Data
-=-=-

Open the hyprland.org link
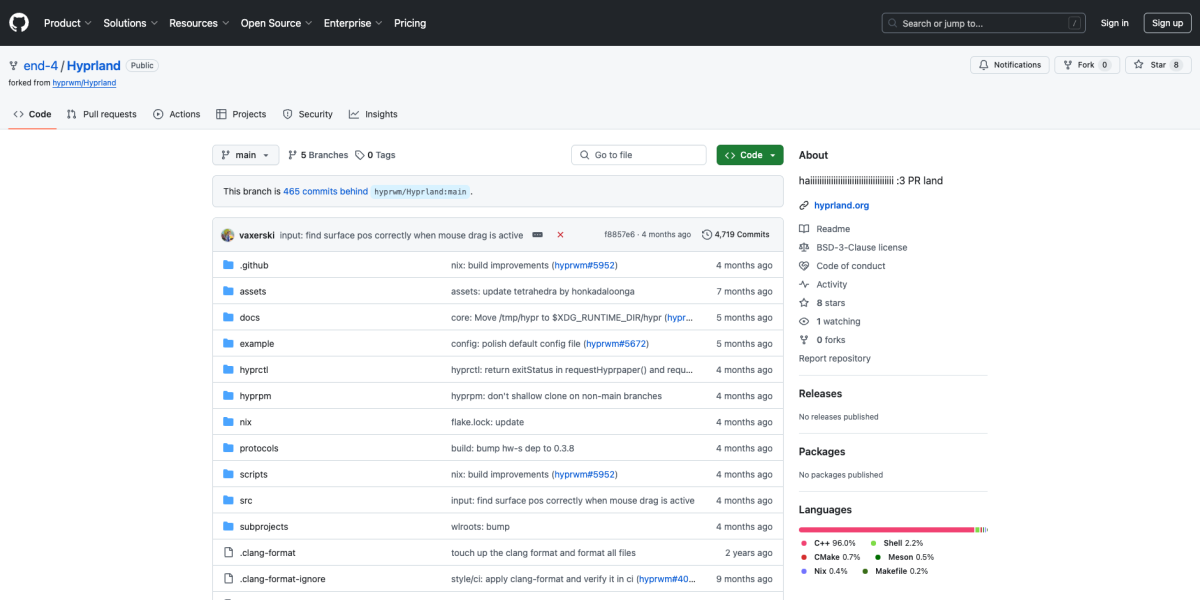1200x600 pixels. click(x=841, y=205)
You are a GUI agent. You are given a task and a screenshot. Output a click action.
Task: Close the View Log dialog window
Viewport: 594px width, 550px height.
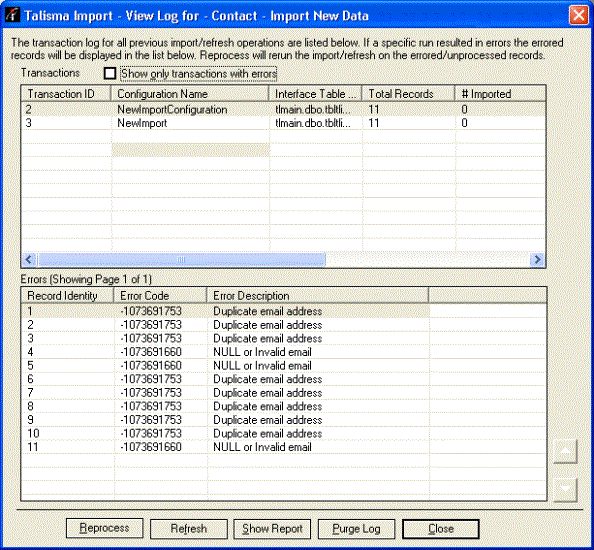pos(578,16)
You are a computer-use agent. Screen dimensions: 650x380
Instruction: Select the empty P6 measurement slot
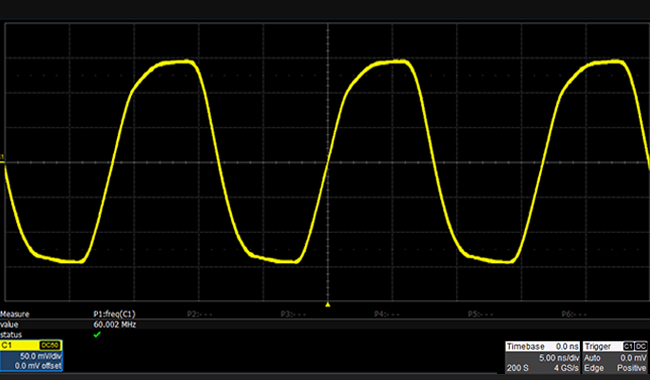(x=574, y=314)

-=-=-

Prompt
The required output is the listing above reproduced exactly, pictures removed.

Written answer
Open the hyprland.org link
1200x600 pixels. click(x=841, y=205)
You are a GUI agent. You are given a task and a screenshot. Output a click action.
Task: Close the View Log dialog window
Viewport: 594px width, 550px height.
pos(578,16)
You are a computer-use agent. Screen dimensions: 650x380
Instruction: Select the empty P6 measurement slot
(x=574, y=314)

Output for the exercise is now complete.